Pastor’s Perspective – December 2024

 

Christmas is indeed “the most wonderful time of the year.” The nation takes time out of our normally drab and billboard heavy cultural backdrop to erect and decorate mammoth Christmas trees and festively adorn the streets of small towns and large metropolitan areas with tinsel and lights.

While many in the Church take time out of their busy schedules to attack the commercialization of Christmas or otherwise pop a vein over retail stories greeting customers with “happy holidays,” those who waste their time on such activities are squandering the seasonal high ground for pyrrhic victories.

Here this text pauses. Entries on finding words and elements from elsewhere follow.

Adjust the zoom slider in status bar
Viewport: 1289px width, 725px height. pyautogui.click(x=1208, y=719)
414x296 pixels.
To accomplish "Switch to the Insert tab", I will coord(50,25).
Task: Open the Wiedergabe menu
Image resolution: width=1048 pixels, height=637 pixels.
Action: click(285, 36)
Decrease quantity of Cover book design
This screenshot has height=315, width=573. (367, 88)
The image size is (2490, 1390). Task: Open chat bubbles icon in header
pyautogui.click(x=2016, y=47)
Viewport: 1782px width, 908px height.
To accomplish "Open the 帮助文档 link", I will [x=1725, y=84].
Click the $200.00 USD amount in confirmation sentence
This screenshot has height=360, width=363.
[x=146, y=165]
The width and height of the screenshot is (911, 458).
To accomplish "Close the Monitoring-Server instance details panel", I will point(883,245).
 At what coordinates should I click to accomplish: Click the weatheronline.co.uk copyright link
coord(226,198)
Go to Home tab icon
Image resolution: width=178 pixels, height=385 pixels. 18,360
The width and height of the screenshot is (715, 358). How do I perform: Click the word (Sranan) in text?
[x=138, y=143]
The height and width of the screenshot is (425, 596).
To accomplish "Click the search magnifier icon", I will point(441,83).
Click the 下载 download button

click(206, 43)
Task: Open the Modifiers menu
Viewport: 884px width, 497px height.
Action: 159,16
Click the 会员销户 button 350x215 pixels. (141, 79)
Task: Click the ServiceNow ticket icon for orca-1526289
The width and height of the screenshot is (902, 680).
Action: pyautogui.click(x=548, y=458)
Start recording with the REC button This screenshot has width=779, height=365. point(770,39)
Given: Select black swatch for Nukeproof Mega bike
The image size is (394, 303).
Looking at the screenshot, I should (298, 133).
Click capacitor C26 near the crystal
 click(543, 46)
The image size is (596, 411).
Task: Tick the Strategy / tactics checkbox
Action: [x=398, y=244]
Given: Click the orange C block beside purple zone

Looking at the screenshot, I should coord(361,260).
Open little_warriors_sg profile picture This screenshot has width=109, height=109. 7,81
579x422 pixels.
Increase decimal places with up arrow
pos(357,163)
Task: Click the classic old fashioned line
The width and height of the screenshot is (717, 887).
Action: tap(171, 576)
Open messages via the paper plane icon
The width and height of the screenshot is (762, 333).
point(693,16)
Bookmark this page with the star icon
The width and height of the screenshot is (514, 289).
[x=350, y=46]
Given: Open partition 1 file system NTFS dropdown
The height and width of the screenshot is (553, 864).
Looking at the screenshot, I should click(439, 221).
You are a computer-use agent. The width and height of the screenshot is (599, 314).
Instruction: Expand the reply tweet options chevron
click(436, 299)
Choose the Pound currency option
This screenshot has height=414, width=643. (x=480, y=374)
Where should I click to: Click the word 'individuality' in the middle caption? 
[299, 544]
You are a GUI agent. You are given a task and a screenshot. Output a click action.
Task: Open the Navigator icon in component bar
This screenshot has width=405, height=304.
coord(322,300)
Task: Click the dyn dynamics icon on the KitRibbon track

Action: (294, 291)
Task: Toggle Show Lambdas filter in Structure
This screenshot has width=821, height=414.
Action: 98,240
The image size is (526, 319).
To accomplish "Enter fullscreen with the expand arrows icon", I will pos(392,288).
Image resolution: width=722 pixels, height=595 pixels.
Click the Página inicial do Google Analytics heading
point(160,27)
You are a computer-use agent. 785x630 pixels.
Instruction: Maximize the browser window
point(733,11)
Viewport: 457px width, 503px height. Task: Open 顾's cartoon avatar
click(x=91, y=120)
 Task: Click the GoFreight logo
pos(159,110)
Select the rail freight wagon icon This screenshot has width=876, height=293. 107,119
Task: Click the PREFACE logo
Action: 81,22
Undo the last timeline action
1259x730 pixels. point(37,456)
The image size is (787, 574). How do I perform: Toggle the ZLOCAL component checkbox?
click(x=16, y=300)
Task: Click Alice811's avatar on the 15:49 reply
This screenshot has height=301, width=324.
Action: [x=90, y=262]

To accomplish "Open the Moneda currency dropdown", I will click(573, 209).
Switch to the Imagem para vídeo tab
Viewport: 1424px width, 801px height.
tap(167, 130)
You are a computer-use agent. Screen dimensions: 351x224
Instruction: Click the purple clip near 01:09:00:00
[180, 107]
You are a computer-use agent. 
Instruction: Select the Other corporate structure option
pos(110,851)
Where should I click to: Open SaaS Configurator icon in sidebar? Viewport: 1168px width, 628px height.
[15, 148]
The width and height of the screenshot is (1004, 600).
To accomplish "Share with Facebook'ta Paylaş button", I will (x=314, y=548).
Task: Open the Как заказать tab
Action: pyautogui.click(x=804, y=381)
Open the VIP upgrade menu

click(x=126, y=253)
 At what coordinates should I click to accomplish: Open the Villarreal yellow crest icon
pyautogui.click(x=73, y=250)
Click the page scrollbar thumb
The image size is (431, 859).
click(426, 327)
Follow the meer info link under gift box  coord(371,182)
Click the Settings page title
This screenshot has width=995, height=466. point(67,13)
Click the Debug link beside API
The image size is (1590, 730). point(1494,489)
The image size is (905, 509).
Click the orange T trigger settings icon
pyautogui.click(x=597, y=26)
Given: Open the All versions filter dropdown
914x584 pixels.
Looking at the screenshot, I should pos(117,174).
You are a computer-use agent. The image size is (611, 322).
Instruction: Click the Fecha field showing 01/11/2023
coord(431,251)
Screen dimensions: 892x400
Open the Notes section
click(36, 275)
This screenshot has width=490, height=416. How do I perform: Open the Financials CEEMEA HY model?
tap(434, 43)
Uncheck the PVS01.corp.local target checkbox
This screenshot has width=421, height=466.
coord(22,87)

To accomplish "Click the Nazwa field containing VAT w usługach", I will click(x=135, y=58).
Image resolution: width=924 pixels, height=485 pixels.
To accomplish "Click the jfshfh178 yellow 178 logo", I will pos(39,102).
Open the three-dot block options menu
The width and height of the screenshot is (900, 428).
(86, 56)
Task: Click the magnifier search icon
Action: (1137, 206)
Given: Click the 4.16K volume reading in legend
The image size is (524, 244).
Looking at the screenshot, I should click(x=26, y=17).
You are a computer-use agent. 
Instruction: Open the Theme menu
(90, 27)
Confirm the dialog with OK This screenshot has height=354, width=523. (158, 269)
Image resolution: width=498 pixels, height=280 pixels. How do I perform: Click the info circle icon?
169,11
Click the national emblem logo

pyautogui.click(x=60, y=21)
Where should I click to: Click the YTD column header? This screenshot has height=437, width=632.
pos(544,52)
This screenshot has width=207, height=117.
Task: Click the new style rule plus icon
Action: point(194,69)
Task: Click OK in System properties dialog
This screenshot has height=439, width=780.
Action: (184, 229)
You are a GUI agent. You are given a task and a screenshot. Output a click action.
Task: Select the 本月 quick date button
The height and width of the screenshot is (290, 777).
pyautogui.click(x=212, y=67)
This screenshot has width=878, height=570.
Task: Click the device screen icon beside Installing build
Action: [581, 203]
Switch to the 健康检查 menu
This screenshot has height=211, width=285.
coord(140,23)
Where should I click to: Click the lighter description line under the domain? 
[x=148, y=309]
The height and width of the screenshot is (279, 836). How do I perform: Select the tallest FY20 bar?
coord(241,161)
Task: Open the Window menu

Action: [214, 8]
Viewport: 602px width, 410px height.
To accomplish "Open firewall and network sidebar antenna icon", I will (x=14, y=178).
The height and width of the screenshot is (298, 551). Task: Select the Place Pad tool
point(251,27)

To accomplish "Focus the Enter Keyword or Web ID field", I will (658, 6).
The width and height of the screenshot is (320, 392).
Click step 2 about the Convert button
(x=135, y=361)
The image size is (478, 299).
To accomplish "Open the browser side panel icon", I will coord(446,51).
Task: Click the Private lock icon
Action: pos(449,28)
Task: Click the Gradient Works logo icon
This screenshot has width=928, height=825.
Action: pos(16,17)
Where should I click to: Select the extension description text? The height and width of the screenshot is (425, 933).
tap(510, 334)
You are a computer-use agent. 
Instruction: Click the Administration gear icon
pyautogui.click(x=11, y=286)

The Church’s scornful response to the most festive time of the year has not played well with many of our fellow citizens. While the entire nation is busily giving gifts to poor children, exchanging gifts with loved ones, and otherwise taking advantage of the moment to increase exposure to their causes, a Church that goes negative by complaining to the world that they don’t REALLY get it, is from a marketing perspective a big swing and miss.

Our nation generally thinks of the Church as a group of half empty, angry, and confrontational blow-hards. We do not poll well amongst those who are seeking friendly and loving neighbors, primarily because of the residual effect of critics who seasonally ring the bells of doom.

I understand the complaint. What used to be a celebration of Jesus has been taken over by Mattel, Best Buy, and Amazon. Shining lights in Times Square are not the same things as a star in Bethlehem. Santa was not the object of debate at Chalcedon. While I philosophically agree with all these concerns, those who view Christmas through this lens, reject the wonder and majesty of God’s Incarnation into this messy, conflicted, and mercantile world.

Christmas is not a celebration of creedal statements and historical affirmations, it is about the wonder of God’s invitation to discover God’s glory in the mundane. It is about hidden blessings, and historical opportunities. It is about common people following the light and noise, and encountering not an answer to their prayers, but a wondrous promise of God’s miraculous and strange presence in dark and unexplored places.  Finding a baby in a manger is not a promise fulfilled as much as a blessing offered.

In our urge to reveal the story of Jesus, we remove the majesty and mystery from a truly romantic story. The Church that rushes to the explanation without the adorning of the gift, is akin to the man who, on Christmas morning, hands his wife a photograph of a crock pot and tells her that it will be delivered on January 2. In our stoic communication of the incarnation, we remove the wonder, joy and suspense from the story and turn it into a transactional exchange that sucks the 33 years of life and ministry from Jesus and makes every Christmas a story of our response to God’s presence. Christmas is not about our work, but about God’s great gift to us. Birthed into the world, unfolding in our lives, revealed slowly but decisively to those who watch and wait.

In a world that sees Christians as stiff and judgmental, take the time to bring some joy into your world. Wear an ugly Christmas sweater and give your waitress a grand tip in a wrapped box. Sing the 12 Days of Christmas with vigor and leave an invitation to a Christmas service placed in a Christmas card that also includes a gift card to a nice restaurant. Pay attention to your co-workers and classmates and find a way to bless them as a statement of God’s great love.

It is not our job to control how people celebrate the season. It is our job to reveal the love of God incarnationally in our everyday lives. Christmas is a time that allows us to plant seeds of love that don’t bear fruit until Easter or beyond. So don’t worry about who says Merry Christmas, just make sure you live a joyful Christ-like life, and you will show the reason for the season to everyone whom you encounter.